* _Task to complete_:
Summarize the Q&A on test measurement below in three sentences.

* _Document passage_:
BEGIN

Given that you cannot guess on short answer essay questions, would they by default, be more reliable?

Not necessarily. If we focus on inter-rater reliability, we would have some concerns regarding short answer essay questions that we would not have for multiple-choice questions.

How do you know whether to calculate the discrimination index (which contrasts extreme groups), the biserial correlation, or the point-biserial correlation coefficient as your item discrimination statistic?

Not that long ago, contrasting groups was a popular method of determining how discriminating an item was. Unfortunately, a lot of information is lost using this method as only the bottom and top 27% or 33% of test takers are used to compute the index. Thus, the biserial and point-biserial methods (which use all the test scores) are much more informative, powerful, and precise. When the dichotomy (correct/incorrect) can be considered a "true" dichotomy, then the point-biserial correlation works fine. However, in many instances, the correct/incorrect dichotomy is an artificial dichotomy. That is, there is a true underlying continuous distribution of knowledge of the material assessed by a given item. However, for ease of scoring we provide a dichotomous outcome (correct/incorrect) instead of providing partial credit for non-keyed answers. In this latter instance, the biserial correlation would be a more appropriate index of discrimination as it corrects for this artificial dichotomy. However, this correction factor is not very precise when the dichotomy results in extreme difference (e.g., more than a 90/10 split). We discuss this in more detail in Module 11. Crocker and Algina (1986) also provide an excellent discussion on the distinction on pages 317-320.

What could an instructor do if a student asserted that a classroom exam was not content valid?

Objections to an instructor regarding this issue are all too often ignored. Rather, instructors should carefully listen to student concerns regarding the face validity of a test, and thoughtfully determine whether or not these concerns are valid. Such feedback can be invaluable for test revisions. A good place to start is to review the material covered for the exam and determine if the exam is representative of the weight placed on the various material in both the book and lecture/seminar portions of the material.

How does one go about narrowing down the seemingly endless list of potential "omitted variables" in moderated regression analysis used to determine test bias?

Omitted variables are somewhat similar to the moderator variables discussed in Module 10 on meta-analysis. Remember, those were determined only after reading the relevant literature and forming hypotheses. A similar approach would be used with the potential omitted variables in moderated regression. While it helps if one is intimately familiar with the area under investigation, one should also be aware of the practical and day-to-day issues faced by test users who implement such tests on a daily basis. Thus, having focus groups with test users serving as subject matter experts (SMEs) for identifying potential omitted variables would also be a good idea.

Under what conditions might you choose to use an orthogonal rotation of factors in an EFA? An oblique rotation?

Orthogonal rotations are preferred when we expect the resulting factors to be unrelated. Oblique rotations are preferred when we suspect the resulting factors will be correlated.

END

* _Raw data_:
BEGIN

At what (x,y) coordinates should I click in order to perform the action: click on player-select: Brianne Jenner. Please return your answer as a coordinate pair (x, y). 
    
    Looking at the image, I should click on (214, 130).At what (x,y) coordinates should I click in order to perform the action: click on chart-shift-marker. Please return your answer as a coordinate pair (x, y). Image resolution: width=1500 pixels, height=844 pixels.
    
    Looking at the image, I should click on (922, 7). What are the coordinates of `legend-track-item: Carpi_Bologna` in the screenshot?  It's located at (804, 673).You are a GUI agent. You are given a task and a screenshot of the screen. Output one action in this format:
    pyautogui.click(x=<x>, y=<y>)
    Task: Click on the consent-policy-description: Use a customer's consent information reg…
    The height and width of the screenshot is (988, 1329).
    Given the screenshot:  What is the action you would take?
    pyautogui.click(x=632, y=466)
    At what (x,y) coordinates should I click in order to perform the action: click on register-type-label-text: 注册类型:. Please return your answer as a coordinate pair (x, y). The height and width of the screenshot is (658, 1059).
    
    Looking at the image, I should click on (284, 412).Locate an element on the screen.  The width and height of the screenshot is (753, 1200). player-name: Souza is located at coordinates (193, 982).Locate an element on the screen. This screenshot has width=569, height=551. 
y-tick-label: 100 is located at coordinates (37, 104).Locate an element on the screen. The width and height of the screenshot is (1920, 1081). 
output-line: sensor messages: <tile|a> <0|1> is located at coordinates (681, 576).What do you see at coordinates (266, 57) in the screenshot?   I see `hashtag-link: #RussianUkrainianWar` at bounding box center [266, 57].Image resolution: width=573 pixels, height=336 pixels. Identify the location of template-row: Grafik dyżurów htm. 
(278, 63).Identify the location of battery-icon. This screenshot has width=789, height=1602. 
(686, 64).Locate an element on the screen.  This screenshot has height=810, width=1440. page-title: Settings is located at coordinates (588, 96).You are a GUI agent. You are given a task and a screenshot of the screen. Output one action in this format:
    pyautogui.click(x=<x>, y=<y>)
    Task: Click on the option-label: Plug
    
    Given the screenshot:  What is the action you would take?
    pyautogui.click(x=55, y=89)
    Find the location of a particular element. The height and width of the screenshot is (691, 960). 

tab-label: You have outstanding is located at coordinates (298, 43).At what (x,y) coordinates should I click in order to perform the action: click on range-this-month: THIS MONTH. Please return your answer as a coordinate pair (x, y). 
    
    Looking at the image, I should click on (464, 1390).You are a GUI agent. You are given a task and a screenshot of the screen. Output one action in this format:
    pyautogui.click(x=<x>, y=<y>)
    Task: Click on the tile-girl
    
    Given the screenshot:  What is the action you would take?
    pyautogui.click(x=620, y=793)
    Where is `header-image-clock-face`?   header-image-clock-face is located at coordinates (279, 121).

END

* _Answer box_:
Short-answer essay questions are not necessarily more reliable than multiple-choice ones because they raise inter-rater reliability concerns. The biserial and point-biserial correlations use all test scores and are more informative than the extreme-groups discrimination index; the point-biserial suits a true correct/incorrect dichotomy, and the biserial suits an artificial one. Instructors should weigh student concerns about an exam's validity against the material covered, omitted variables in moderated regression can be narrowed through the literature, hypotheses, and focus groups with test users, and orthogonal rotations suit factors expected to be unrelated while oblique rotations suit factors suspected to be correlated.